Prompt caching — message.cache = Some Ephemeral tags the last content block of that message with Anthropic's cache_control: {type: "ephemeral"}. System messages route through the list-of-blocks form automatically.
Production knobs — top_k, seed, response_format (Fmt_text / Fmt_json_object / Fmt_json_schema), safety_settings (Gemini). All emit to whichever provider supports them; others silently ignore.
AWS SigV4 — full request signing for Bedrock (no AWS SDK dependency).
Injectable HTTP backend — the canonical eio+cohttp-eio backend ships as llaml_eio, but any module matching Client.Http works (makes testing trivial — inject a mock that returns canned responses).
Router — model groups with Simple_shuffle, Lowest_latency, Lowest_tpm_rpm strategies, cooldowns on repeated failure, and fallback chains between groups.
Provider-specific escape hatch — request.extra is shallow- recursively merged into the serialized body, so passing ~extra:[("generationConfig", Assoc [("thinkingConfig", ...)])]lands alongsidetemperature` etc. without duplicating top-level keys.

--------------------

* _Required action_:
Copy out the stretch of the feature list from "Router — model" through "duplicating top-level keys.", word for word. You won't need the entries for this.

(Screenshot grounding data)

--------------------

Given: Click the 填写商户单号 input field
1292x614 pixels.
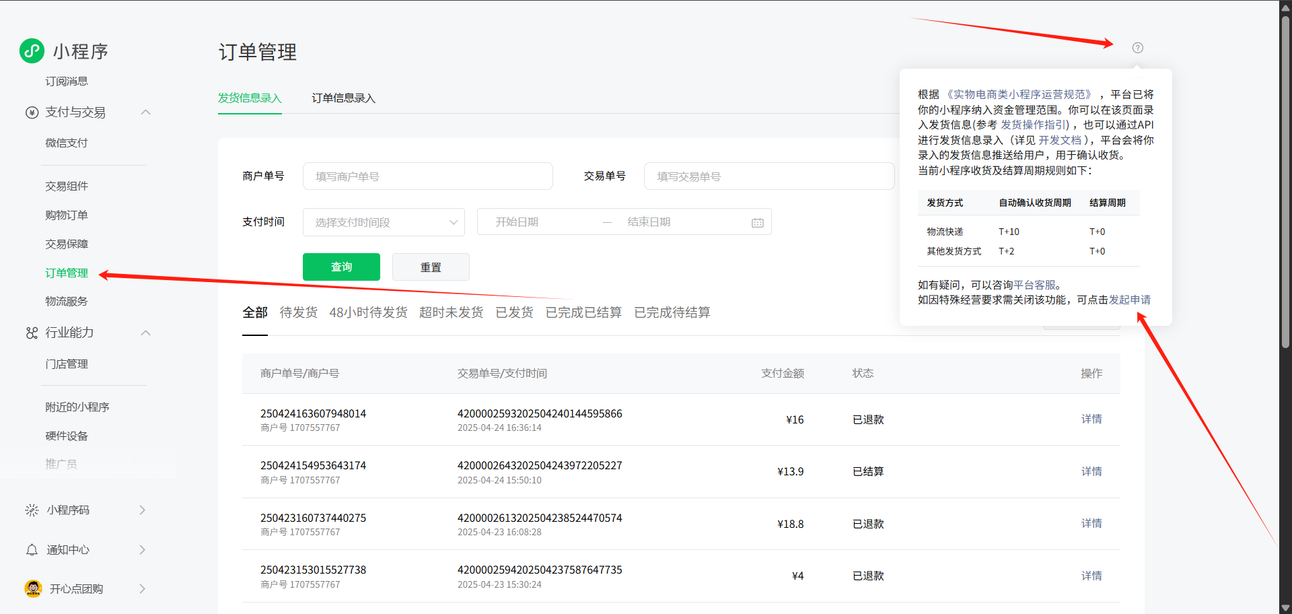Looking at the screenshot, I should click(x=427, y=176).
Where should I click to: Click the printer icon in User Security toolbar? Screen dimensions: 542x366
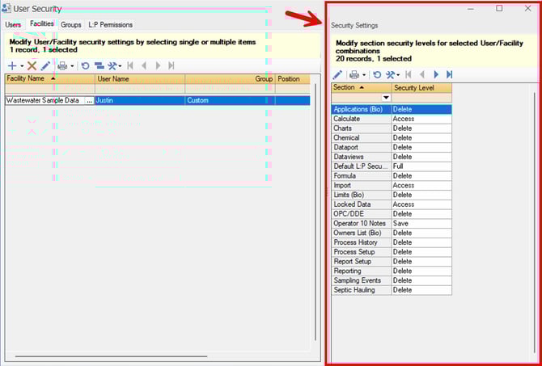(x=62, y=65)
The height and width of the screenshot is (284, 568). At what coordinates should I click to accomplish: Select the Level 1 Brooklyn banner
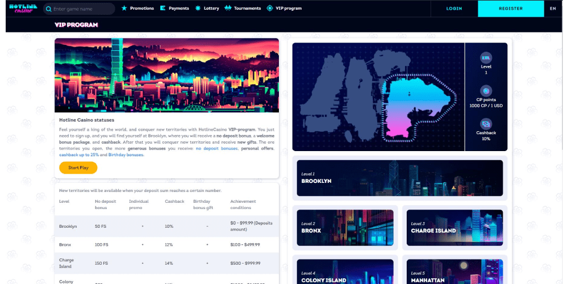pyautogui.click(x=399, y=178)
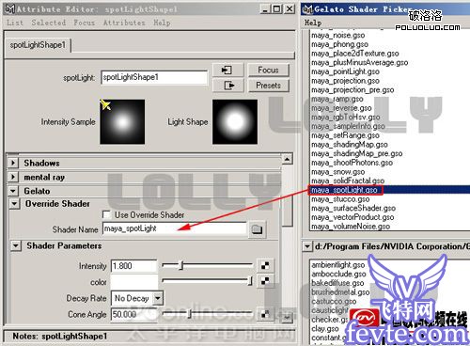470x346 pixels.
Task: Click the Focus button
Action: 268,70
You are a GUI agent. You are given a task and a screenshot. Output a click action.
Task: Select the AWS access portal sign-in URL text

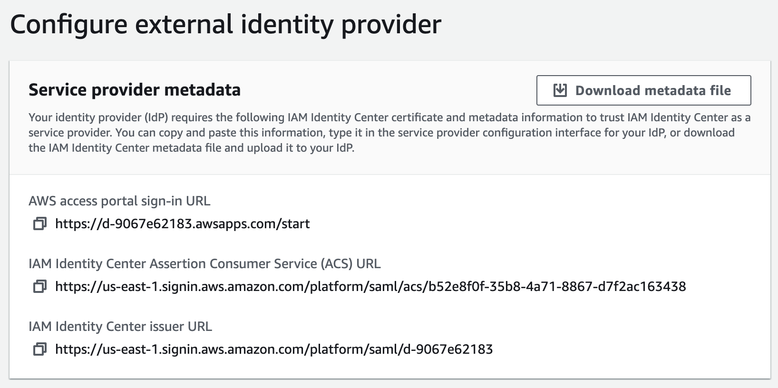[x=183, y=223]
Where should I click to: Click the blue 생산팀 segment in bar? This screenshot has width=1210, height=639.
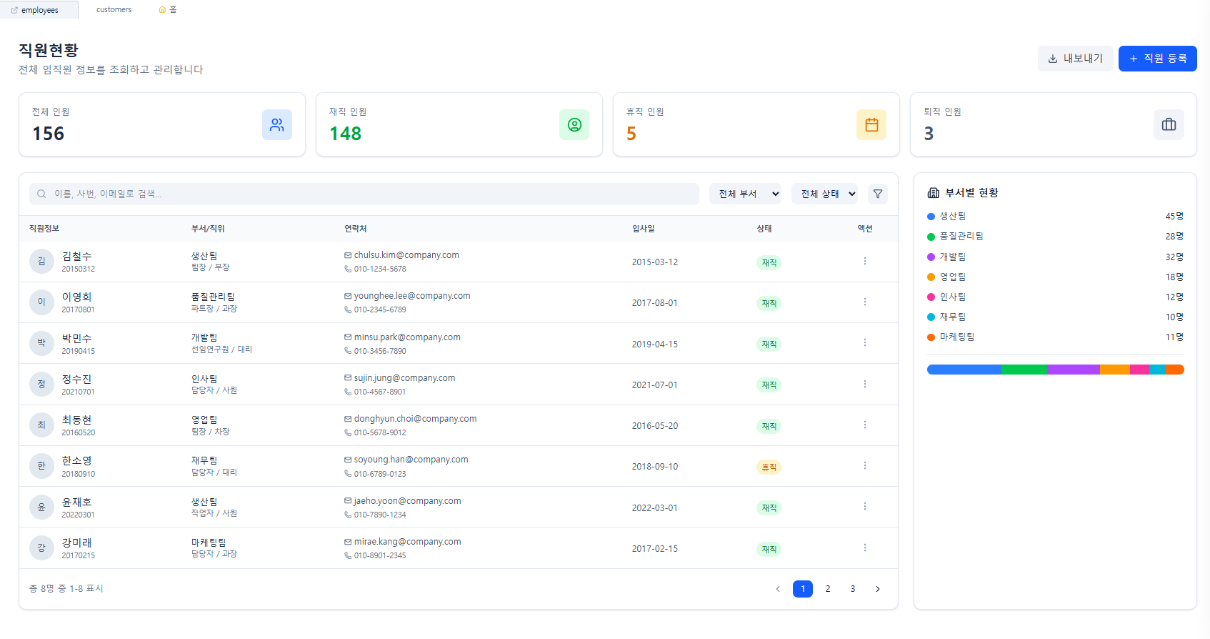pyautogui.click(x=963, y=370)
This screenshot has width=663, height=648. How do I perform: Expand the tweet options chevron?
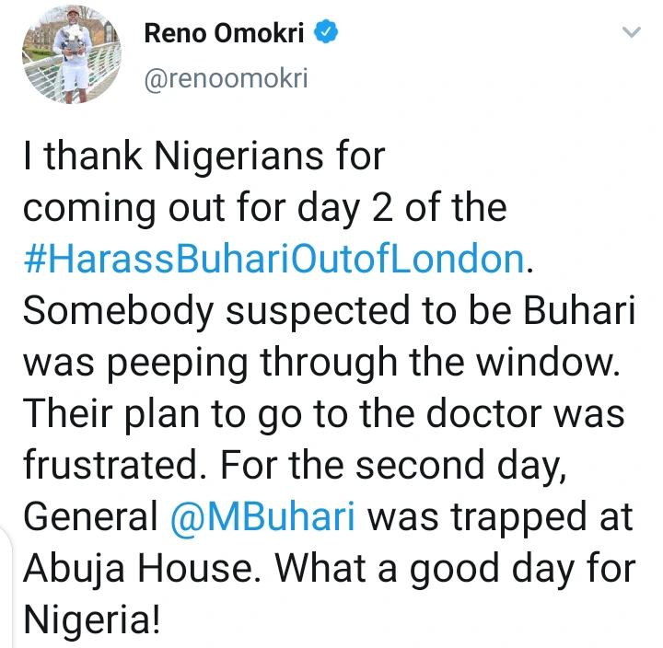pos(631,33)
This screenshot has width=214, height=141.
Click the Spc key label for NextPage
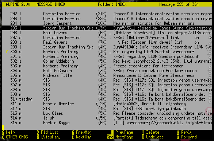110,137
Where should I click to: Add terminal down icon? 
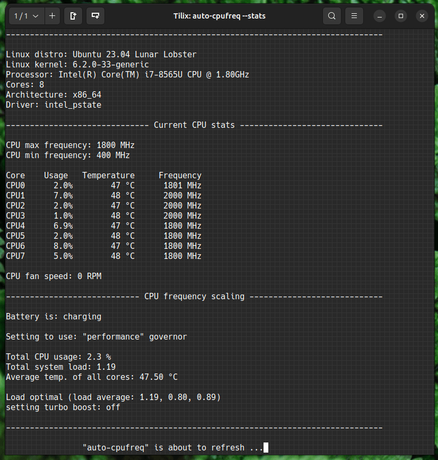coord(95,16)
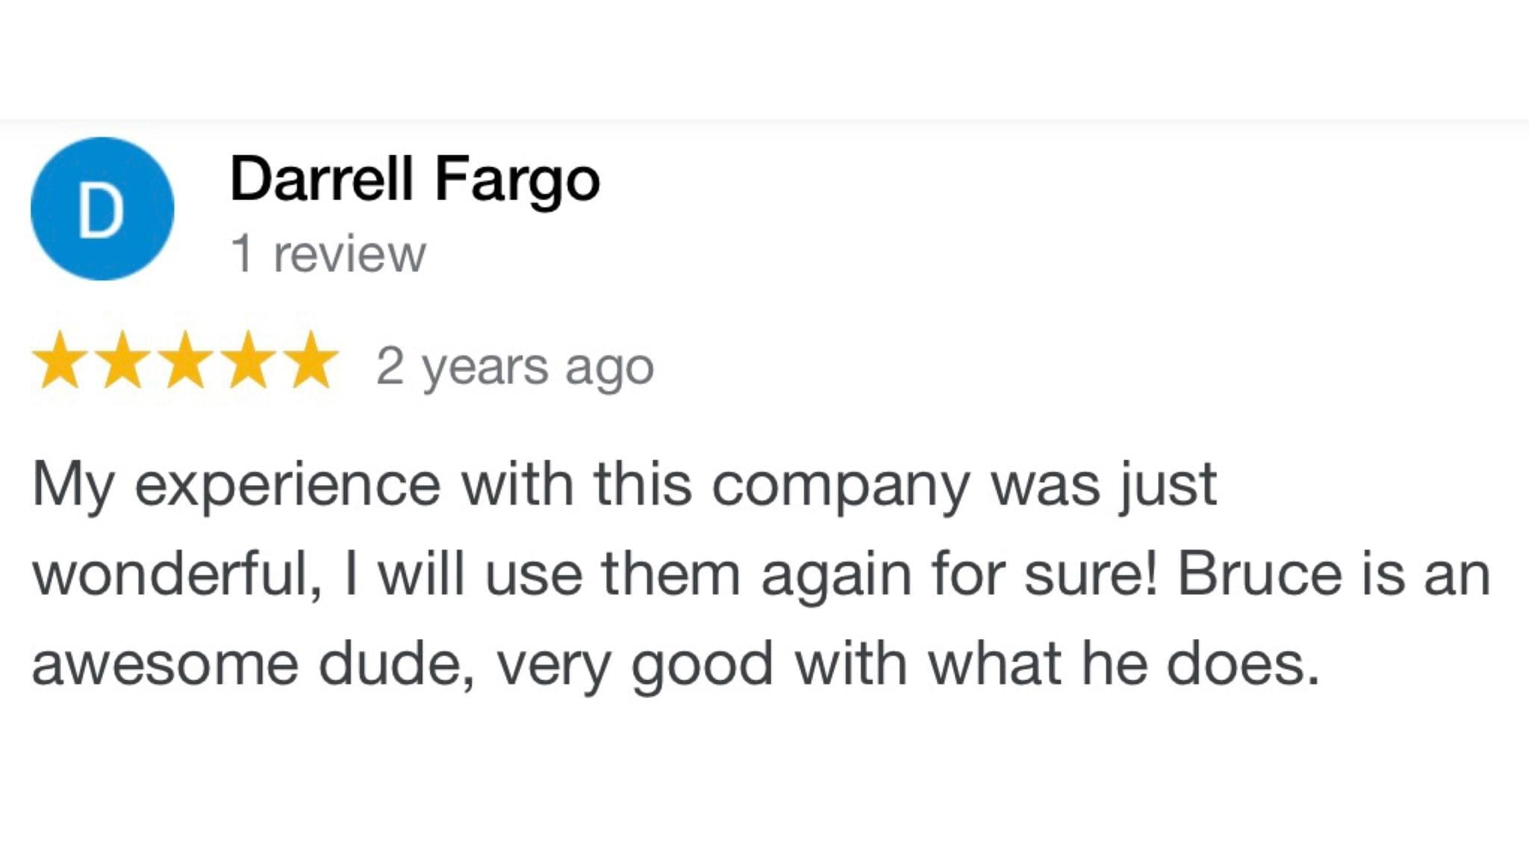Click the word "experience" in the review

pyautogui.click(x=287, y=486)
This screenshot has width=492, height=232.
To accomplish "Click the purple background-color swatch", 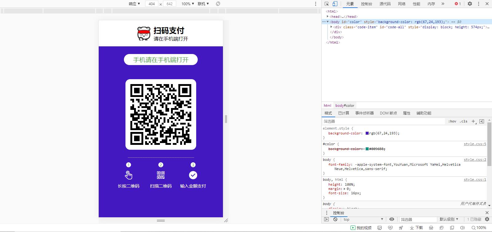I will click(367, 133).
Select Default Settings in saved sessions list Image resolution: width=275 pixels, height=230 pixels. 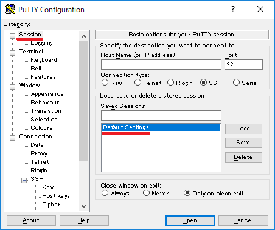pyautogui.click(x=161, y=127)
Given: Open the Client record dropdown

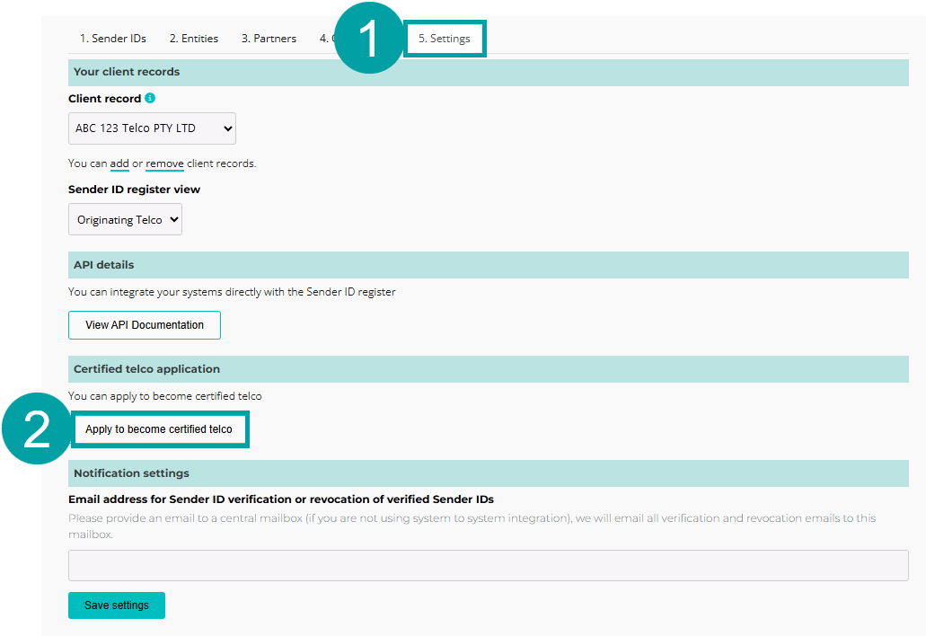Looking at the screenshot, I should [x=151, y=128].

--------------------

* _Exercise output_:
Router — model groups with Simple_shuffle, Lowest_latency, Lowest_tpm_rpm strategies, cooldowns on repeated failure, and fallback chains between groups.
Provider-specific escape hatch — request.extra is shallow- recursively merged into the serialized body, so passing ~extra:[("generationConfig", Assoc [("thinkingConfig", ...)])]lands alongsidetemperature` etc. without duplicating top-level keys.